# EXERCISE INSTRUCTIONS
1. In the blog post about the Angry Birds lesson, what grade and subject does Greg Scholz teach?
2. Write out a passage of the blog post about the Angry Birds lesson word for word, beginning at the words "Mr. Scholz turned" and stopping after "on the netbooks.".
3. Extend the blog post about the Angry Birds lesson past its last sentence.

Reitz High School

Reitz High School
Evansville, IN

Thursday, March 6, 2014

Angry Birds Makes Students Glad!

Mr. Scholz working with students.
This week's blog post is about a rock star teacher, Greg Scholz, at Perry Heights Middle School in Evansville, Indiana.  He got creative with his 7th grade science class and stepped out of his comfort zone.   He wanted to help his students get a better grasp of the standards that cover some basic physics concepts and Newton's Laws.  He utilized the Internet and came across a blog post that described an activity in which he wanted to try with his own students.  The post has some great videos and resources, so I will share the link with you.  Here is a link to that post that Mr. Scholz discovered: 

Students building their evidence sheet.
The purpose of the activity is to assess knowledge and application of the principles of motion and Newton's Laws of Motion using the game Angry Birds.  Mr. Scholz had his students play the game Angry Birds.  There is a free web version of the game that can be found at  While playing the game the students developed an understanding of the terms force, motion, mass, acceleration (positive, negative, horizontal, vertical), and the applying of Newton's Laws of Motion.

Mr. Scholz turned it into a 4 to 5 day activity that, from what I observed, was engaging and enjoyed by all of the students.  Here is a rundown from his lesson plans of what he did each day:

Day 1
We uploaded our terminology and questions to our netbooks. We played angry birds to get used to how to play it on chrome. After playing, we then practiced snagging photos of the game to show our evidence.  Learned that the Screencast-to-matic doesn’t work on the netbooks.

# GIVEN DATA

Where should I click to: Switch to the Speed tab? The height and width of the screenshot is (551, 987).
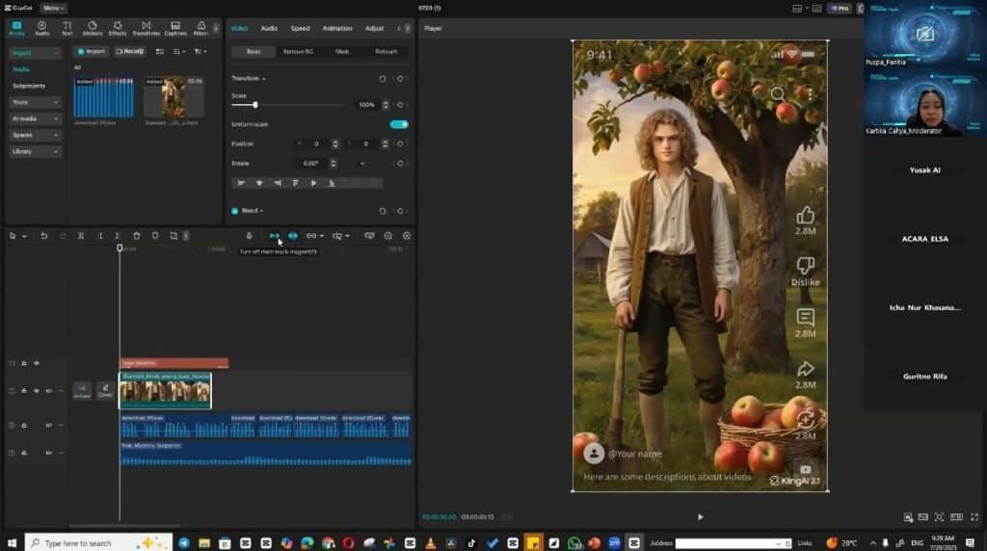pyautogui.click(x=300, y=28)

# TASK ANSWERS
1. 7th grade science.

2.
Mr. Scholz turned it into a 4 to 5 day activity that, from what I observed, was engaging and enjoyed by all of the students.  Here is a rundown from his lesson plans of what he did each day:

Day 1
We uploaded our terminology and questions to our netbooks. We played angry birds to get used to how to play it on chrome. After playing, we then practiced snagging photos of the game to show our evidence.  Learned that the Screencast-to-matic doesn’t work on the netbooks.

3.
Day 2
On Day 2 we continued to work on our terminology.  We learned how to snag photos using FN11 and PSR program on the netbooks.  We practiced cropping them using Paint and the crop function.  We played Angry Birds again to get more  ideas of examples we could use in our terminology definitions.
Day 3
Started to focus on our questions and evidence to support our answers.  Collected more evidence photos to use in our terminology and answers to questions.  David Nickel explained how he was using the Amazon Cloud to connect with other classmates to save and crop evidence photos.
Decided to change the due date to Monday.  Realized needed more time in class.
Day 4
Today is the LAST DAY!!!!!! We hope to have learned how Newton's Laws of Motion can apply to video games and real life, and how mass and weight can affect an object in motion. We hope to have PROOF in Angry Birds land (our photos) that support our answers and help us learn the terminology

 Beginning  Questions:

How does the distance you pull back affect how the object flies?
How can you get the best distance?
How can you hit with most accuracy?
What happens if you change the angle?
Does the mass of the object change anything?

Below is a list of questions that students had to think about and answer as they experimented with the game.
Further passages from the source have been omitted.